Rewrite every line of the items below as a JSON list of strings, one string per line, with blank lines omitted.

--- Records supplied ---

━━━━

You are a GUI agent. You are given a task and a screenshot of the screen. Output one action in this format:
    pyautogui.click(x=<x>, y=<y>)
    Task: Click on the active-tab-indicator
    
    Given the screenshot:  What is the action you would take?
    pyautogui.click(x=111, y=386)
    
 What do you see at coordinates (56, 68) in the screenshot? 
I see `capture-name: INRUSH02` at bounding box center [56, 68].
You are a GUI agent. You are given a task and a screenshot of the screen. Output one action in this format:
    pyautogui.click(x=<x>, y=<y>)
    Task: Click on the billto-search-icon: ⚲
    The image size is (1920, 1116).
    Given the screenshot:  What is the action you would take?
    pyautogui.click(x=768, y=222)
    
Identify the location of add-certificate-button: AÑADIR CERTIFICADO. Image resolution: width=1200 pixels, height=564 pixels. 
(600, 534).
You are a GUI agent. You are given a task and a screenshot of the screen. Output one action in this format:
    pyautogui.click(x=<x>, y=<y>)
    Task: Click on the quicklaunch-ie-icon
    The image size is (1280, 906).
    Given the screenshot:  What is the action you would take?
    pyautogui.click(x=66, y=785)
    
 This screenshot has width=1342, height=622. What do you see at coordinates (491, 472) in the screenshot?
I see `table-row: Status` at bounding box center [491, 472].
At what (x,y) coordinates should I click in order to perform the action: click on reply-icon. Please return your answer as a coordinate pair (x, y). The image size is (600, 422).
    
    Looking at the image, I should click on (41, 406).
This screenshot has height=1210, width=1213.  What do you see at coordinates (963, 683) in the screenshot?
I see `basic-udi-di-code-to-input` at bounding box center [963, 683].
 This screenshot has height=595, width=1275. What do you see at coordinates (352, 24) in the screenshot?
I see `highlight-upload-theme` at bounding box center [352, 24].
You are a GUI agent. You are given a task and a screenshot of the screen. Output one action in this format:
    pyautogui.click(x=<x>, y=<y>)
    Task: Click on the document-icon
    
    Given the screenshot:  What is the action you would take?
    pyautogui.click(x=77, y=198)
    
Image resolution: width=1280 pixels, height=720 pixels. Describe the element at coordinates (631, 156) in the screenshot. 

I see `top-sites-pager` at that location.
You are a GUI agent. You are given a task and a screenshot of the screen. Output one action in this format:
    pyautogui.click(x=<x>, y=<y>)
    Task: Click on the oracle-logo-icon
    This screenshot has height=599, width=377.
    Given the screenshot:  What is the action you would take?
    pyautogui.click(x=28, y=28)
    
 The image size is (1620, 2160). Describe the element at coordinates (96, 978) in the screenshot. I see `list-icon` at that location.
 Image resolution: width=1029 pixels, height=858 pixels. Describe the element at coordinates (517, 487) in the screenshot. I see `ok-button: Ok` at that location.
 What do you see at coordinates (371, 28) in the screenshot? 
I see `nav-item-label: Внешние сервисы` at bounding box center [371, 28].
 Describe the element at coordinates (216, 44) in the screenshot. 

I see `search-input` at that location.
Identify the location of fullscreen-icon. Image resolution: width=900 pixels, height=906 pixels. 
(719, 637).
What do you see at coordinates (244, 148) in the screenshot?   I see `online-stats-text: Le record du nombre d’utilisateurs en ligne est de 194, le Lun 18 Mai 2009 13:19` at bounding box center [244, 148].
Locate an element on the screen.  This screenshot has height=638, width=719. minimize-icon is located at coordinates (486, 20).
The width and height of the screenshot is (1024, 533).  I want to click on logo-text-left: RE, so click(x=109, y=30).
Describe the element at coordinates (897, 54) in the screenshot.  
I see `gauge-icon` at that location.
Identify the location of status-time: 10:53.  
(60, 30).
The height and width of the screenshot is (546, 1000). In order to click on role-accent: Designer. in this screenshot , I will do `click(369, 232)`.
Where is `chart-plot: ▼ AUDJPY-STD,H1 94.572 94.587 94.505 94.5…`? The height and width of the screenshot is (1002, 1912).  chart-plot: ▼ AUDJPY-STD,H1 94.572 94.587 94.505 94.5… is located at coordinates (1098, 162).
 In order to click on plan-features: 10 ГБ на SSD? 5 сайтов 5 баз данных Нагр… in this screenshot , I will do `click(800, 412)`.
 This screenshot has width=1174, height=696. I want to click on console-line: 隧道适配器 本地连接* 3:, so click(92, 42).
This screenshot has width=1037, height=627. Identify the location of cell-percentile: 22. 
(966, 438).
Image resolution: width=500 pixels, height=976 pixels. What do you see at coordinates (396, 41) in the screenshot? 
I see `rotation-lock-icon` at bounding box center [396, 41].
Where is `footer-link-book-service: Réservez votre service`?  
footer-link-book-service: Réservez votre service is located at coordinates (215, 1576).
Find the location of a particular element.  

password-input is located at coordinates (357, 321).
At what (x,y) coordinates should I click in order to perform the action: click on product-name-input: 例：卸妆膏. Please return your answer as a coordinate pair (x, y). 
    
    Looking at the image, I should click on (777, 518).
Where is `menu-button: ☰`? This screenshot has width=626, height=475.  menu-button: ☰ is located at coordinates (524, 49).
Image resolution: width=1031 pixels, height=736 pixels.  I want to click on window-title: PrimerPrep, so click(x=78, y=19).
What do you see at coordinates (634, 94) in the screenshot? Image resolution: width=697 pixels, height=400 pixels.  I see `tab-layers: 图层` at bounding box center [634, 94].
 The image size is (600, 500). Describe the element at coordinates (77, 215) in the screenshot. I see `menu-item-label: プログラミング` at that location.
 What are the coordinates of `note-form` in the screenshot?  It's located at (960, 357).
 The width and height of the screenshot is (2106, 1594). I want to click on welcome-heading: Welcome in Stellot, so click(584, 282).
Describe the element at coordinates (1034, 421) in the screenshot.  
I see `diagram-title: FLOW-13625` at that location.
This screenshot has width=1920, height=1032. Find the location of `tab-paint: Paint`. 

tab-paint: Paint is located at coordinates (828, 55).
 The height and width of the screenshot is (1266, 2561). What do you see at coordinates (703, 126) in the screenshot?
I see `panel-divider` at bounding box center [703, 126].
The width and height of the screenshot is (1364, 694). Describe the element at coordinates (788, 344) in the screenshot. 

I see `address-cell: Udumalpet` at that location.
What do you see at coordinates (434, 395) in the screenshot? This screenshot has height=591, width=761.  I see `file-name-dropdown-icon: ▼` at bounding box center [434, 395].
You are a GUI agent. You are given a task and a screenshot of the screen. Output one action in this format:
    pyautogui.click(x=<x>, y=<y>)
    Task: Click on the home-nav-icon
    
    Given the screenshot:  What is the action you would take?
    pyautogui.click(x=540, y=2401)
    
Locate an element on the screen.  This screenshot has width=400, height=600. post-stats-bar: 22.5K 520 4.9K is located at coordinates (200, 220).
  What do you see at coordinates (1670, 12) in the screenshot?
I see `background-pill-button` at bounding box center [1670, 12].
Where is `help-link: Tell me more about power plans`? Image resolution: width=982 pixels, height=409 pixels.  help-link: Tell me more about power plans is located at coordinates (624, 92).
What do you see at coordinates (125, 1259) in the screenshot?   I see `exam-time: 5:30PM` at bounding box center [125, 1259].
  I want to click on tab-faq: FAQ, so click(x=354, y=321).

━━━━

--- Result below ---
[
  "You are a GUI agent. You are given a task and a screenshot of the screen. Output one action in this format:",
  "    pyautogui.click(x=<x>, y=<y>)",
  "    Task: Click on the active-tab-indicator",
  "    Given the screenshot:  What is the action you would take?",
  "    pyautogui.click(x=111, y=386)",
  " What do you see at coordinates (56, 68) in the screenshot? ",
  "I see `capture-name: INRUSH02` at bounding box center [56, 68].",
  "You are a GUI agent. You are given a task and a screenshot of the screen. Output one action in this format:",
  "    pyautogui.click(x=<x>, y=<y>)",
  "    Task: Click on the billto-search-icon: ⚲",
  "    The image size is (1920, 1116).",
  "    Given the screenshot:  What is the action you would take?",
  "    pyautogui.click(x=768, y=222)",
  "Identify the location of add-certificate-button: AÑADIR CERTIFICADO. Image resolution: width=1200 pixels, height=564 pixels. ",
  "(600, 534).",
  "You are a GUI agent. You are given a task and a screenshot of the screen. Output one action in this format:",
  "    pyautogui.click(x=<x>, y=<y>)",
  "    Task: Click on the quicklaunch-ie-icon",
  "    The image size is (1280, 906).",
  "    Given the screenshot:  What is the action you would take?",
  "    pyautogui.click(x=66, y=785)",
  " This screenshot has width=1342, height=622. What do you see at coordinates (491, 472) in the screenshot?",
  "I see `table-row: Status` at bounding box center [491, 472].",
  "At what (x,y) coordinates should I click in order to perform the action: click on reply-icon. Please return your answer as a coordinate pair (x, y). The image size is (600, 422).",
  "    Looking at the image, I should click on (41, 406).",
  "This screenshot has height=1210, width=1213.  What do you see at coordinates (963, 683) in the screenshot?",
  "I see `basic-udi-di-code-to-input` at bounding box center [963, 683].",
  " This screenshot has height=595, width=1275. What do you see at coordinates (352, 24) in the screenshot?",
  "I see `highlight-upload-theme` at bounding box center [352, 24].",
  "You are a GUI agent. You are given a task and a screenshot of the screen. Output one action in this format:",
  "    pyautogui.click(x=<x>, y=<y>)",
  "    Task: Click on the document-icon",
  "    Given the screenshot:  What is the action you would take?",
  "    pyautogui.click(x=77, y=198)",
  "Image resolution: width=1280 pixels, height=720 pixels. Describe the element at coordinates (631, 156) in the screenshot. ",
  "I see `top-sites-pager` at that location.",
  "You are a GUI agent. You are given a task and a screenshot of the screen. Output one action in this format:",
  "    pyautogui.click(x=<x>, y=<y>)",
  "    Task: Click on the oracle-logo-icon",
  "    This screenshot has height=599, width=377.",
  "    Given the screenshot:  What is the action you would take?",
  "    pyautogui.click(x=28, y=28)",
  " The image size is (1620, 2160). Describe the element at coordinates (96, 978) in the screenshot. I see `list-icon` at that location.",
  " Image resolution: width=1029 pixels, height=858 pixels. Describe the element at coordinates (517, 487) in the screenshot. I see `ok-button: Ok` at that location.",
  " What do you see at coordinates (371, 28) in the screenshot? ",
  "I see `nav-item-label: Внешние сервисы` at bounding box center [371, 28].",
  " Describe the element at coordinates (216, 44) in the screenshot. ",
  "I see `search-input` at that location.",
  "Identify the location of fullscreen-icon. Image resolution: width=900 pixels, height=906 pixels. ",
  "(719, 637).",
  "What do you see at coordinates (244, 148) in the screenshot?   I see `online-stats-text: Le record du nombre d’utilisateurs en ligne est de 194, le Lun 18 Mai 2009 13:19` at bounding box center [244, 148].",
  "Locate an element on the screen.  This screenshot has height=638, width=719. minimize-icon is located at coordinates (486, 20).",
  "The width and height of the screenshot is (1024, 533).  I want to click on logo-text-left: RE, so click(x=109, y=30).",
  "Describe the element at coordinates (897, 54) in the screenshot.  ",
  "I see `gauge-icon` at that location.",
  "Identify the location of status-time: 10:53.  ",
  "(60, 30).",
  "The height and width of the screenshot is (546, 1000). In order to click on role-accent: Designer. in this screenshot , I will do `click(369, 232)`.",
  "Where is `chart-plot: ▼ AUDJPY-STD,H1 94.572 94.587 94.505 94.5…`? The height and width of the screenshot is (1002, 1912).  chart-plot: ▼ AUDJPY-STD,H1 94.572 94.587 94.505 94.5… is located at coordinates (1098, 162).",
  " In order to click on plan-features: 10 ГБ на SSD? 5 сайтов 5 баз данных Нагр… in this screenshot , I will do `click(800, 412)`.",
  " This screenshot has width=1174, height=696. I want to click on console-line: 隧道适配器 本地连接* 3:, so click(92, 42).",
  "This screenshot has width=1037, height=627. Identify the location of cell-percentile: 22. ",
  "(966, 438).",
  "Image resolution: width=500 pixels, height=976 pixels. What do you see at coordinates (396, 41) in the screenshot? ",
  "I see `rotation-lock-icon` at bounding box center [396, 41].",
  "Where is `footer-link-book-service: Réservez votre service`?  ",
  "footer-link-book-service: Réservez votre service is located at coordinates (215, 1576).",
  "Find the location of a particular element.  ",
  "password-input is located at coordinates (357, 321).",
  "At what (x,y) coordinates should I click in order to perform the action: click on product-name-input: 例：卸妆膏. Please return your answer as a coordinate pair (x, y). ",
  "    Looking at the image, I should click on (777, 518).",
  "Where is `menu-button: ☰`? This screenshot has width=626, height=475.  menu-button: ☰ is located at coordinates (524, 49).",
  "Image resolution: width=1031 pixels, height=736 pixels.  I want to click on window-title: PrimerPrep, so click(x=78, y=19).",
  "What do you see at coordinates (634, 94) in the screenshot? Image resolution: width=697 pixels, height=400 pixels.  I see `tab-layers: 图层` at bounding box center [634, 94].",
  " The image size is (600, 500). Describe the element at coordinates (77, 215) in the screenshot. I see `menu-item-label: プログラミング` at that location.",
  " What are the coordinates of `note-form` in the screenshot?  It's located at (960, 357).",
  " The width and height of the screenshot is (2106, 1594). I want to click on welcome-heading: Welcome in Stellot, so click(584, 282).",
  "Describe the element at coordinates (1034, 421) in the screenshot.  ",
  "I see `diagram-title: FLOW-13625` at that location.",
  "This screenshot has width=1920, height=1032. Find the location of `tab-paint: Paint`. ",
  "tab-paint: Paint is located at coordinates (828, 55).",
  " The height and width of the screenshot is (1266, 2561). What do you see at coordinates (703, 126) in the screenshot?",
  "I see `panel-divider` at bounding box center [703, 126].",
  "The width and height of the screenshot is (1364, 694). Describe the element at coordinates (788, 344) in the screenshot. ",
  "I see `address-cell: Udumalpet` at that location.",
  "What do you see at coordinates (434, 395) in the screenshot? This screenshot has height=591, width=761.  I see `file-name-dropdown-icon: ▼` at bounding box center [434, 395].",
  "You are a GUI agent. You are given a task and a screenshot of the screen. Output one action in this format:",
  "    pyautogui.click(x=<x>, y=<y>)",
  "    Task: Click on the home-nav-icon",
  "    Given the screenshot:  What is the action you would take?",
  "    pyautogui.click(x=540, y=2401)",
  "Locate an element on the screen.  This screenshot has width=400, height=600. post-stats-bar: 22.5K 520 4.9K is located at coordinates (200, 220).",
  "  What do you see at coordinates (1670, 12) in the screenshot?",
  "I see `background-pill-button` at bounding box center [1670, 12].",
  "Where is `help-link: Tell me more about power plans`? Image resolution: width=982 pixels, height=409 pixels.  help-link: Tell me more about power plans is located at coordinates (624, 92).",
  "What do you see at coordinates (125, 1259) in the screenshot?   I see `exam-time: 5:30PM` at bounding box center [125, 1259].",
  "  I want to click on tab-faq: FAQ, so click(x=354, y=321)."
]